### Texto de origem
______________________________

AS SOMBRAS NO CANTO DO QUARTO
Há uma grande tensão dialética
entre a memória e o esquecimento; e, em meio a essa tensão vivemos, existimos e
somos. Somos aquilo que insistimos em lembrar e, também, tudo aquilo que teimamos em
esquecer.
Os elementos esquecidos,
desdenhados, acabam se tornando pontos cegos que tem um peso brutal sobre nós.
Sérgio Buarque de Holanda, no
“Livro dos Prefácios”, diz-nos algo muito interessante a respeito dessas paradas. Segundo
ele, a memória seria similar a uma lanterna acesa dentro de um galpão escuro. Com a luz
do foco podemos alumiar um e outro canto do galpão, mas não temos como iluminar
todo o seu interior. Quando a lanterna está focada num ponto, todo o restante
fica imerso nas trevas e estas, por sua deixa, acabam tendo um grande
peso sobre nossa imaginação que, inevitavelmente, terminam por turvar a nossa
visão sobre o pouco que vemos com o auxílio da parca luz da lamparina.
Sejam esquecimentos coletivos,
que pairam sobre a memória comum duma sociedade, sejam esquecimentos
individuais, que turvam nosso olhar sobre a nossa biografia, aquilo que
ignoramos sempre terá um peso imenso sobre nossas ações, pensamentos e sentimentos, um peso muitíssimo
maior do que aquilo que nós sabemos.
Nesse sentido, Thomas Sowell nos adverte,
não uma única vez, dizendo que nossas decisões sempre são tomadas a partir dum
pequeno fragmento da realidade conhecido por nós e, por isso mesmo, ele não
via e não vê com bons olhos as tentativas simplistas de querer explicar toda a
realidade a partir dum punhadinho simplório de palavras ideologicamente
deformadas.

______________________________

### Exercícios
1. Segundo o texto sobre memória e esquecimento, a que Sérgio Buarque de Holanda compara a memória?
2. Devolva o trecho do texto sobre memória e esquecimento que começa em "Sérgio Buarque de" e termina em "luz da lamparina.".
3. Dê continuidade ao texto sobre memória e esquecimento, escrevendo o que viria logo após a última frase apresentada.

### Conjunto de dados
______________________________

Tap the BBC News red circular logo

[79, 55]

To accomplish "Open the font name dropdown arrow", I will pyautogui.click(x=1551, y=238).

______________________________

### Respostas
1. A uma lanterna acesa dentro de um galpão escuro.

2.
Sérgio Buarque de Holanda, no
“Livro dos Prefácios”, diz-nos algo muito interessante a respeito dessas paradas. Segundo
ele, a memória seria similar a uma lanterna acesa dentro de um galpão escuro. Com a luz
do foco podemos alumiar um e outro canto do galpão, mas não temos como iluminar
todo o seu interior. Quando a lanterna está focada num ponto, todo o restante
fica imerso nas trevas e estas, por sua deixa, acabam tendo um grande
peso sobre nossa imaginação que, inevitavelmente, terminam por turvar a nossa
visão sobre o pouco que vemos com o auxílio da parca luz da lamparina.

3.
Sendo assim, mudar o foco da
lanterna de nossa consciência é algo fundamental para podermos ter uma visão
mais [como direi] lúcida da quadra temporal em que estamos inseridos, para
termos uma noção minimamente razoável donde estamos para, dese modo,
sabermos para onde estamos indo e, dependendo para onde estivermos rumando, podermos
tentar mudar o curso de nossas ações.
De mais a mais, mudar o foco não pode
ser sinônimo da emissão dum juízo de aprovação ou de reprovação frente ao que
estamos vendo, mas sim, de descrição e avaliação do que estamos testemunhando,
como diria Pierre Bourdieu, para, quem sabe, sabermos ao menos o que está
acontecendo de fato e, assim, traçarmos uma tática apropriada para
enfrentarmos esta ou aquela situação com a maior astúcia possível, como diria Michel de
Certeau.
Obviamente que isso não tem nada
que ver com a posição política que tenhamos. Aliás, essa desmensurada
preocupação com a posição que devemos ou não tomar em matéria política, com o perdão da palavra, é
fetiche sadomasoquista. Antes disso, penso que devemos saber onde estamos para
não acabarmos numa situação similar à da personagem de uma das músicas da banda
“Mamonas Assassinas”, aquela que foi convidado para uma tal de suruba.
Bah! E como tem gente nessa onda. Mas, fazer o quê? O que é do gosto é regalo da vida, não é mesmo? Enfim, que siga o baile.
Escrevinhado por
Dartagnan da Silva Zanela,
em 27 de junho de 2019.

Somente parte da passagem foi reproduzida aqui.